Casper is frequently referred to as a “cute athletic little sporty boy. To aid in his mobility on land, he ambulated with arm crutches. She brings him out into the community, works with him on all kinds of day-to-day activities. In April, Casper sprinted down the streets of Harvard Square, Massachusetts. His spirit was truly indomitable, as it had to be, supported by the indomitable spirit of his community.
Despite facing societal challenges, Casper and his family have found camaraderie in groups such as the Short Statured People of Australia. These meetups offer an essential arena for families like theirs to find and interact with other families who’ve walked such paths. Daisy noted the importance of these interactions, saying, “There’s short-statured adults as well in there, which is awesome because you can sort of bounce ideas off of them.”

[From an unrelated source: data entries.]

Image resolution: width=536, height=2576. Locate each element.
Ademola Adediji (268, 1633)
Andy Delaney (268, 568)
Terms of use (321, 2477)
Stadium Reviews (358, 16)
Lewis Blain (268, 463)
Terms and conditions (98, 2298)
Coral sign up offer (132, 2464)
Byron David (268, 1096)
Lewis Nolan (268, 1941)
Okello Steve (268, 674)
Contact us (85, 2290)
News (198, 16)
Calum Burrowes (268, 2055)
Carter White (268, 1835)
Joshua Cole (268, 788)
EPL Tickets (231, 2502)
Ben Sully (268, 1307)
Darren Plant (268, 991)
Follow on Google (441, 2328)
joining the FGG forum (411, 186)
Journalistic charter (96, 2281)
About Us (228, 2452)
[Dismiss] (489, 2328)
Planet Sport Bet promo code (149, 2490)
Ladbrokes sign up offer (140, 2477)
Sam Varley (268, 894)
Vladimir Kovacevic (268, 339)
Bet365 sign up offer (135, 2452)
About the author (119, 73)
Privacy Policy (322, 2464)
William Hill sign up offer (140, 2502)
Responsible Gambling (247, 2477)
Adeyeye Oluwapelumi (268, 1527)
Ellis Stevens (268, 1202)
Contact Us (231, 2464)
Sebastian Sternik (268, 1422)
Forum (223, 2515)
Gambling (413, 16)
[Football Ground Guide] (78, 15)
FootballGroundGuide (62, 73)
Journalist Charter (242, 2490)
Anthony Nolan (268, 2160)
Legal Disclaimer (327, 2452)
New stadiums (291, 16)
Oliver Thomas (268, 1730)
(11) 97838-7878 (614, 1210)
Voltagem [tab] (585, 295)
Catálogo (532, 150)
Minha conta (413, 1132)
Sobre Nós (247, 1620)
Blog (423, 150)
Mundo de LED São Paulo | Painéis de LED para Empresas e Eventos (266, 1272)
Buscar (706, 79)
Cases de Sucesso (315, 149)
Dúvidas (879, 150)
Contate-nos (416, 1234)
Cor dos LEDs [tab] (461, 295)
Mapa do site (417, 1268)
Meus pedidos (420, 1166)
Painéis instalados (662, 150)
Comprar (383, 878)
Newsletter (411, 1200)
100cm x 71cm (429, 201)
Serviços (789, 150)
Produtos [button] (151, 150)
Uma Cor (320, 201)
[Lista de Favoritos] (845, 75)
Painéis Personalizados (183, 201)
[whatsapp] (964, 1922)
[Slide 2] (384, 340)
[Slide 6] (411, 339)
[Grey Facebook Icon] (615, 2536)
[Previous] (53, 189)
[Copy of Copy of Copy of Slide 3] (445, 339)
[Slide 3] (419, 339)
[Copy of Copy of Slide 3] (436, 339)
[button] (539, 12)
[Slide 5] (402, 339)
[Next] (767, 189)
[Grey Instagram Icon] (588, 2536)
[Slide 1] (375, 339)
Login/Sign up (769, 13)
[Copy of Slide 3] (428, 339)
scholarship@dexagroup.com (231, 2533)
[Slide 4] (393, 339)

Casper’s medical team has not been clear with his family about the realities of achondroplasia. They provided “really sobering statistics on what life might look like for Casper,” prompting his parents to reflect on their approach to the treatment. While they were once just debating if they should seek vosoritide treatment for Casper, now their efforts are directed at maximizing his long-term independence.
Daisy emphasizes the value of community support and shares her appreciation for the diversity of experiences among families attending these meetups. She remarked, “You get the opportunity to speak to parents who’ve got older children who have been there, done that. So it is a really great supportive community for sure.”
Deciding to enroll Casper in the clinical trial wasn’t a decision made lightly. The family wrestled internally with questions about why they were doing this and what this would entail for Casper’s future. Becky, an advocate for individuals with dwarfism, posed important questions about societal perceptions and parental motivations: “Is it the family that doesn’t feel confident about their child’s future that’s trying to fix them?”
Amidst these reflections, Becky remains hopeful about raising awareness regarding treatment options while acknowledging the importance of individual choice. She stated, “At the end of the day, it’s your decision, but there is so much positivity out there, even if you don’t pursue that route. There are possibilities.”
As Casper goes deeper down this path, his family is still very much concerned with celebrating what Casper can do and encouraging his independence. Daisy expressed her pride in being Casper’s mother, stating, “At the risk of sounding like a really biased, proud mum, I am loving every moment of being Casper’s mum.”